Borges, who also serves as a representative of Guaidó before the Lima Group, asked the Latin American nations to pressure Cuba and try to make Russia and China – the three main allies of Maduro – move away from the Chavista dictator.
“China and Russia must come at a time to decide what matters most: their relationship with Maduro or their relationship with Latin America,” he said.
The call of the representative of Guaidó, recognized by fifty nations as interim president of Venezuela, was sustained in the allegations made by countries such as Colombia that the Maduro administration protects groups considered as “terrorists” by the United States and Europe, as the guerrilla of the ELN.

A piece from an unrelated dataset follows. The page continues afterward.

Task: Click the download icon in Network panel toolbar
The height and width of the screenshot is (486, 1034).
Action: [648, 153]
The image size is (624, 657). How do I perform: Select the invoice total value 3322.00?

“Venezuela is a State that is formally protecting, promoting, terrorism and drug trafficking, with a very clear look that is to destabilize the entire region,” he said.
Colombian President Iván Duque has said he will denounce Maduro before the OAS General Assembly, which begins Tuesday in New York, for protecting “terrorists.”

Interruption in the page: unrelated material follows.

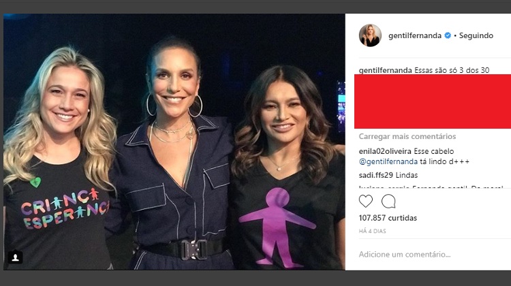This screenshot has height=286, width=511.
Task: Click the Lindas comment text
Action: coord(407,175)
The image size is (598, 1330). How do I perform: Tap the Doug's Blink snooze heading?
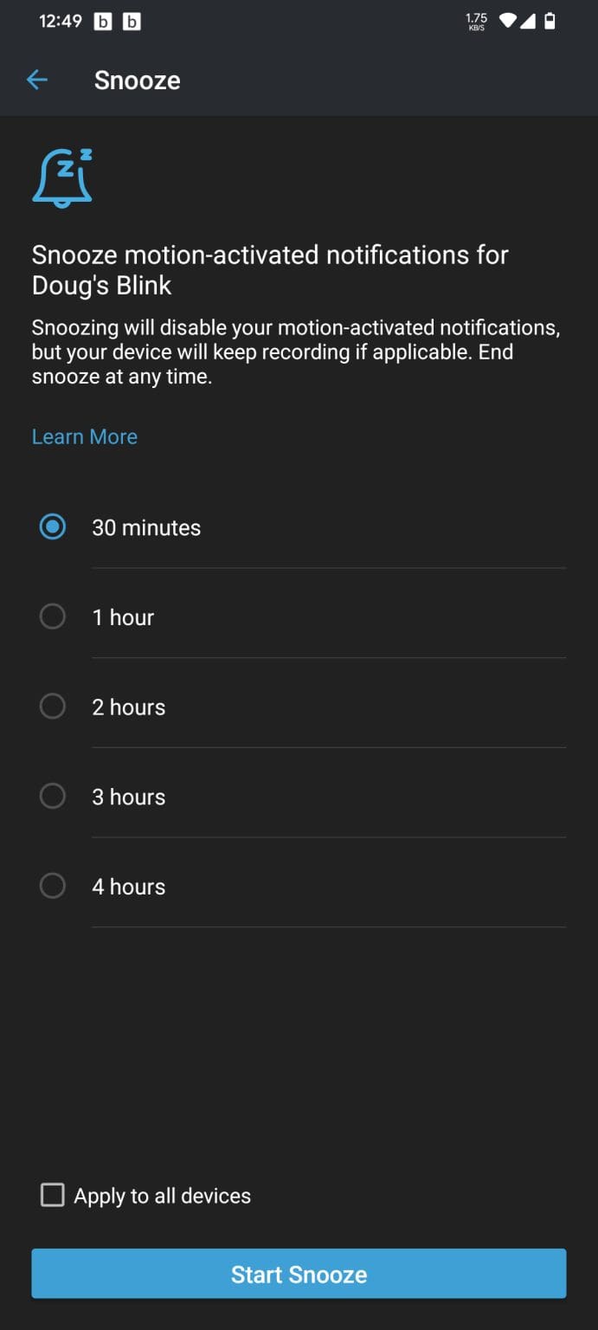[270, 270]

Maduro, who will not attend the meeting, denies the accusations and attributes them to a supposed excuse from Bogotá to initiate an armed confrontation.
Borges considered it “a clear opportunity” to pressure Maduro, against whom there are US economic sanctions, to persecute “front men” and relatives of Chavez leaders who, according to him, take refuge in European and American countries with money from Venezuelans.
“There are still many formulas to pressure the hierarchy of the regime, both civil and military,” he said.
Guaidó said over the weekend that he will have delegates in the General Assembly to denounce that “irregular groups” of Colombia act in Venezuela under the Maduro regime, including the ELN and dissidents of the former FARC guerrillas.